Data shown —
....

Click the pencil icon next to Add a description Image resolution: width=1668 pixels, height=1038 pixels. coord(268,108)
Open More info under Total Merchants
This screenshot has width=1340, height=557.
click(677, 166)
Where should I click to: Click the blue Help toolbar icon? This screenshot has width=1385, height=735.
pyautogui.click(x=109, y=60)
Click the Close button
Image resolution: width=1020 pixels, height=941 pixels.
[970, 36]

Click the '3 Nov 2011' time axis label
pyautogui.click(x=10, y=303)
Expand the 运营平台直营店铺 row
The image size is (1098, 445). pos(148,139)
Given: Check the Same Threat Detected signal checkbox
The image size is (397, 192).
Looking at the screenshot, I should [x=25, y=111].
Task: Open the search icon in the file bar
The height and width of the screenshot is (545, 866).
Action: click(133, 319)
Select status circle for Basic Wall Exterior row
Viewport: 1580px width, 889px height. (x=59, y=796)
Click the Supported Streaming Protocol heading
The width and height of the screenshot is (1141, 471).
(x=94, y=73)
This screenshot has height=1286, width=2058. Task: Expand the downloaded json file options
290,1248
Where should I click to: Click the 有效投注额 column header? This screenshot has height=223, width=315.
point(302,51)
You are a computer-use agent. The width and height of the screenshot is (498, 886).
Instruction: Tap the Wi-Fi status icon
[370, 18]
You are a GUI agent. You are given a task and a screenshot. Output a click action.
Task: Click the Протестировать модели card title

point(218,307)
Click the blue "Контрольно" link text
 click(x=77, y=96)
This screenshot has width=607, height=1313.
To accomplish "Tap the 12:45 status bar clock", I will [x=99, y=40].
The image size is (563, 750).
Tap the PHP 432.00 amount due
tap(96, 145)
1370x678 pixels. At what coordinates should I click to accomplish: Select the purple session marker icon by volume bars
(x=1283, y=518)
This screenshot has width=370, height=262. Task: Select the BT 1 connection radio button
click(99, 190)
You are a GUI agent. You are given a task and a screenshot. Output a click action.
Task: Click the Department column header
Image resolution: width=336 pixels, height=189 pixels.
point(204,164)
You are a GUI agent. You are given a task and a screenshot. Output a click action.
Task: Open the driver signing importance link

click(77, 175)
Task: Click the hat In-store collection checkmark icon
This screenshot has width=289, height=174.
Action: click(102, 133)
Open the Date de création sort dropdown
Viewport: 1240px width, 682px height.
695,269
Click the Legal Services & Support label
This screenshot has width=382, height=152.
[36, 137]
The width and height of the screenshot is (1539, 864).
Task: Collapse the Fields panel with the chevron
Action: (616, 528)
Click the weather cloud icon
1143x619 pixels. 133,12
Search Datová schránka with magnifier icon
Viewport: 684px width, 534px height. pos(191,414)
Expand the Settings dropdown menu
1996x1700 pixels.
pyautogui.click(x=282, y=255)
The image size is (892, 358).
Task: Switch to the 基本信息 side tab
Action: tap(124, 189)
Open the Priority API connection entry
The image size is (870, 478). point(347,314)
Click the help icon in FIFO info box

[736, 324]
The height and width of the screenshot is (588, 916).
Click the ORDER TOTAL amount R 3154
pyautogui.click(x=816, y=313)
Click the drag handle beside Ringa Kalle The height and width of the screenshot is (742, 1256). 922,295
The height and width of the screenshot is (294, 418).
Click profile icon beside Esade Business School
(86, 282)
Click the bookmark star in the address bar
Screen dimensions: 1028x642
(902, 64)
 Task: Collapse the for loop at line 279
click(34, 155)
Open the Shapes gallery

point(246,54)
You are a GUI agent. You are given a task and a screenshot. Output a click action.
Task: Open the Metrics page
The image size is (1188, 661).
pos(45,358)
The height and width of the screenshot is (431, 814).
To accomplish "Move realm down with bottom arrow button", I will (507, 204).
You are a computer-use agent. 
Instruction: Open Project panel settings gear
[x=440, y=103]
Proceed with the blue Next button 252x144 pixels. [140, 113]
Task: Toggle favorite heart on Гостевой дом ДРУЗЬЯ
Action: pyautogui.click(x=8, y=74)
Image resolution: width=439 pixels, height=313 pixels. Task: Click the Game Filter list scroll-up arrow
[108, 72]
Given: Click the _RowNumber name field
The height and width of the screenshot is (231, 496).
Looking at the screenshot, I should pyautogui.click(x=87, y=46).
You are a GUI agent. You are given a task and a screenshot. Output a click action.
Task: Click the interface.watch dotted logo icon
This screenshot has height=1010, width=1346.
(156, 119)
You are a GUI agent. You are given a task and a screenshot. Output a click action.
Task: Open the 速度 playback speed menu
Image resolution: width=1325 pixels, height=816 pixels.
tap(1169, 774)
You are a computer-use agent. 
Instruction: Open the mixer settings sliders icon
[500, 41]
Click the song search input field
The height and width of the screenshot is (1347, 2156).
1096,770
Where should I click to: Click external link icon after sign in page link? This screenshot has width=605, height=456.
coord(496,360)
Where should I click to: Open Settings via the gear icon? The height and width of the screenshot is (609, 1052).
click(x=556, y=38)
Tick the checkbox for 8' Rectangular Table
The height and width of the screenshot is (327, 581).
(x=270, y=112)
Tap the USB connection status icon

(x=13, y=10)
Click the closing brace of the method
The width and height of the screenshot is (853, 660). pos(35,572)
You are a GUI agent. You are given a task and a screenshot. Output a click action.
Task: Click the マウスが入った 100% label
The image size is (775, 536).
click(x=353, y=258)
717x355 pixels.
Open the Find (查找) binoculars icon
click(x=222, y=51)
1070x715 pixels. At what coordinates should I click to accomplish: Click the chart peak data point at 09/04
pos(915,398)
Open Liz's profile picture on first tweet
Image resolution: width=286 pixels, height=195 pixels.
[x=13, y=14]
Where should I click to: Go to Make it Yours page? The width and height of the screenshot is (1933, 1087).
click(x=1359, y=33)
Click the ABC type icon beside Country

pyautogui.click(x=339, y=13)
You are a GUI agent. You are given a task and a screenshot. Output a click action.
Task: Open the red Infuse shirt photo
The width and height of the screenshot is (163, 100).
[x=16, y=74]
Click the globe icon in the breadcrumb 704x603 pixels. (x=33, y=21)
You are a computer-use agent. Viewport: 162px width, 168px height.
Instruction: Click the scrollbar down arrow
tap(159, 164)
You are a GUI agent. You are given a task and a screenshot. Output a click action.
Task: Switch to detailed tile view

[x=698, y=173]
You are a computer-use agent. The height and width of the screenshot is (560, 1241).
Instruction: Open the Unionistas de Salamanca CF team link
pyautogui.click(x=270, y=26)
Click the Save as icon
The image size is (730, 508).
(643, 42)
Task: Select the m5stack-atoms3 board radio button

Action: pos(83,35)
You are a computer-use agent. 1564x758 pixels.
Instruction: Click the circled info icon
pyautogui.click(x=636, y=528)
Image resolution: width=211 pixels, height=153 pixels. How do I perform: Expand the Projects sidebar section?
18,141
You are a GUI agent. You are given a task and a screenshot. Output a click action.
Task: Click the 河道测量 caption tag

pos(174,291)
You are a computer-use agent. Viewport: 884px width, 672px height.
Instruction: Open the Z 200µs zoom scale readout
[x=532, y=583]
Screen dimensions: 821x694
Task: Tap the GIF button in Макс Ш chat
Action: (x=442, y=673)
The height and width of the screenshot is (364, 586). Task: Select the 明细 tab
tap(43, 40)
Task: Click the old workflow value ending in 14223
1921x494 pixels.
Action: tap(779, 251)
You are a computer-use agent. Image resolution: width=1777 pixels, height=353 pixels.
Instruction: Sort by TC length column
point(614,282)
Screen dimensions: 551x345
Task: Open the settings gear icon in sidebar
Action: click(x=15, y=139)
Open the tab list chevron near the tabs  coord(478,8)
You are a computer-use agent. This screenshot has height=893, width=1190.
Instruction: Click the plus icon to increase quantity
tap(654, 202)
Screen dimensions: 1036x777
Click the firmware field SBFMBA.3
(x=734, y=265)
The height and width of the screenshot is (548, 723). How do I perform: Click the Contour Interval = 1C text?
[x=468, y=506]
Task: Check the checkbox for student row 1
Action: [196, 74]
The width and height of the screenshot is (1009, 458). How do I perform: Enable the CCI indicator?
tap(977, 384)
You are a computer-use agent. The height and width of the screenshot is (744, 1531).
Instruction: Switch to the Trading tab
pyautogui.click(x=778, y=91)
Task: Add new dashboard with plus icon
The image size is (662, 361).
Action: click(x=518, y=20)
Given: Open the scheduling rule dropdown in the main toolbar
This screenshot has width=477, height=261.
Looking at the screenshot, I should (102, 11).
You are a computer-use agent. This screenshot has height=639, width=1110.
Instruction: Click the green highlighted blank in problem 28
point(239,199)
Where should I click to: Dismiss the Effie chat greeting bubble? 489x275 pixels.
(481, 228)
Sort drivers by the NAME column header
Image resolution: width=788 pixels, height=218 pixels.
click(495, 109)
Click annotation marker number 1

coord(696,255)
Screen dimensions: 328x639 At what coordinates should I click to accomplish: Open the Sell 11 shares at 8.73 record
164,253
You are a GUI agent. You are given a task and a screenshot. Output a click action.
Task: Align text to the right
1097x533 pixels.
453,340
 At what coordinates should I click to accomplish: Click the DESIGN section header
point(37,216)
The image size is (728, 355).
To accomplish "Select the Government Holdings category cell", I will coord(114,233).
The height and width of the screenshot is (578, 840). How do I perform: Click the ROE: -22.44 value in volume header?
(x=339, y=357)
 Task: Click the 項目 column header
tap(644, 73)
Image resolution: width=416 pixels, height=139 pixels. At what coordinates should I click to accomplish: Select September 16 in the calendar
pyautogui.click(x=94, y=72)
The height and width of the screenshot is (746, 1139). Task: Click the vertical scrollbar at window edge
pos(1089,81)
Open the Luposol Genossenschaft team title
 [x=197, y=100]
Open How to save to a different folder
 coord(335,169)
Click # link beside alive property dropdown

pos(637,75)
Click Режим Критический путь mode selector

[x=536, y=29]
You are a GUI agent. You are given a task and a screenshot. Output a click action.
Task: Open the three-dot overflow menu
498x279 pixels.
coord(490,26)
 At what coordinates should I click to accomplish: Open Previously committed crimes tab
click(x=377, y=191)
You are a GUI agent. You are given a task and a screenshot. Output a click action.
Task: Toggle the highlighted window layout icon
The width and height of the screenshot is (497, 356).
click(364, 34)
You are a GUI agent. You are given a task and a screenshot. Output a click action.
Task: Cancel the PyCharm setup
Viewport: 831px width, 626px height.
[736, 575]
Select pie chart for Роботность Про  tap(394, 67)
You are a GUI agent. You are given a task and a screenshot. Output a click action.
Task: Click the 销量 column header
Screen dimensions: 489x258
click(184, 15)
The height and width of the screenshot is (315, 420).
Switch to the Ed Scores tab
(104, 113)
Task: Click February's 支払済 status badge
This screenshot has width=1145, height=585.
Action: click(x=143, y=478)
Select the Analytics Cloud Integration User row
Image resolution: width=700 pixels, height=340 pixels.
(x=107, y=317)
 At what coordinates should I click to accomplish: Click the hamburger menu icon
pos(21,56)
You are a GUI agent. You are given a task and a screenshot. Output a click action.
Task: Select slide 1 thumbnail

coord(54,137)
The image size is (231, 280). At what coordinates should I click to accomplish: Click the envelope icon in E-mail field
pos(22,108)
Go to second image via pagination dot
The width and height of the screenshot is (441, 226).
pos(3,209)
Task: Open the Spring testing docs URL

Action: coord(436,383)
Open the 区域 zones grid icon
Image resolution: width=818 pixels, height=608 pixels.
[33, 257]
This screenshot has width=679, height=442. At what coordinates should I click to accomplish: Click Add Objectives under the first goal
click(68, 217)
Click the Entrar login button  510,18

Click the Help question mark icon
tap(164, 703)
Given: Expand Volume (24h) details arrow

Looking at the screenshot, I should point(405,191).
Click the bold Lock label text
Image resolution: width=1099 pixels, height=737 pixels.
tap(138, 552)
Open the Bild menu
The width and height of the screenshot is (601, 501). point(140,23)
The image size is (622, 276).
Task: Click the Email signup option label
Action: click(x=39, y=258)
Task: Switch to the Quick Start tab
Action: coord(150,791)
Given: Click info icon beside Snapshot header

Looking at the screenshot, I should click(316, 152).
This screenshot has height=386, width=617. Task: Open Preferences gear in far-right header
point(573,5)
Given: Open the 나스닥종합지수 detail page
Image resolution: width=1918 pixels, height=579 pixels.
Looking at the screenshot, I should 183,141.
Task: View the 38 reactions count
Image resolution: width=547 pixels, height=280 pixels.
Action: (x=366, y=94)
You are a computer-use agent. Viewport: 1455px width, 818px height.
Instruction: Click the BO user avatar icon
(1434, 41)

....

What you should do —
Please lay out the stretch of the records from the start through the line containing "click(99, 190)" as a Markdown table with the columns Row and Line, giving each non-blank line its own numbered row and leaving blank lines out.

Answer to the problem —
| Row | Line |
|---|---|
| 1 | Click the pencil icon next to Add a description Image resolution: width=1668 pixels, height=1038 pixels. coord(268,108) |
| 2 | Open More info under Total Merchants |
| 3 | This screenshot has width=1340, height=557. |
| 4 | click(677, 166) |
| 5 | Where should I click to: Click the blue Help toolbar icon? This screenshot has width=1385, height=735. |
| 6 | pyautogui.click(x=109, y=60) |
| 7 | Click the Close button |
| 8 | Image resolution: width=1020 pixels, height=941 pixels. |
| 9 | [970, 36] |
| 10 | Click the '3 Nov 2011' time axis label |
| 11 | pyautogui.click(x=10, y=303) |
| 12 | Expand the 运营平台直营店铺 row |
| 13 | The image size is (1098, 445). pos(148,139) |
| 14 | Given: Check the Same Threat Detected signal checkbox |
| 15 | The image size is (397, 192). |
| 16 | Looking at the screenshot, I should [x=25, y=111]. |
| 17 | Task: Open the search icon in the file bar |
| 18 | The height and width of the screenshot is (545, 866). |
| 19 | Action: click(133, 319) |
| 20 | Select status circle for Basic Wall Exterior row |
| 21 | Viewport: 1580px width, 889px height. (x=59, y=796) |
| 22 | Click the Supported Streaming Protocol heading |
| 23 | The width and height of the screenshot is (1141, 471). |
| 24 | (x=94, y=73) |
| 25 | This screenshot has height=1286, width=2058. Task: Expand the downloaded json file options |
| 26 | 290,1248 |
| 27 | Where should I click to: Click the 有效投注额 column header? This screenshot has height=223, width=315. |
| 28 | point(302,51) |
| 29 | You are a computer-use agent. The width and height of the screenshot is (498, 886). |
| 30 | Instruction: Tap the Wi-Fi status icon |
| 31 | [370, 18] |
| 32 | You are a GUI agent. You are given a task and a screenshot. Output a click action. |
| 33 | Task: Click the Протестировать модели card title |
| 34 | point(218,307) |
| 35 | Click the blue "Контрольно" link text |
| 36 |  click(x=77, y=96) |
| 37 | This screenshot has width=607, height=1313. |
| 38 | To accomplish "Tap the 12:45 status bar clock", I will [x=99, y=40]. |
| 39 | The image size is (563, 750). |
| 40 | Tap the PHP 432.00 amount due |
| 41 | tap(96, 145) |
| 42 | 1370x678 pixels. At what coordinates should I click to accomplish: Select the purple session marker icon by volume bars |
| 43 | (x=1283, y=518) |
| 44 | This screenshot has width=370, height=262. Task: Select the BT 1 connection radio button |
| 45 | click(99, 190) |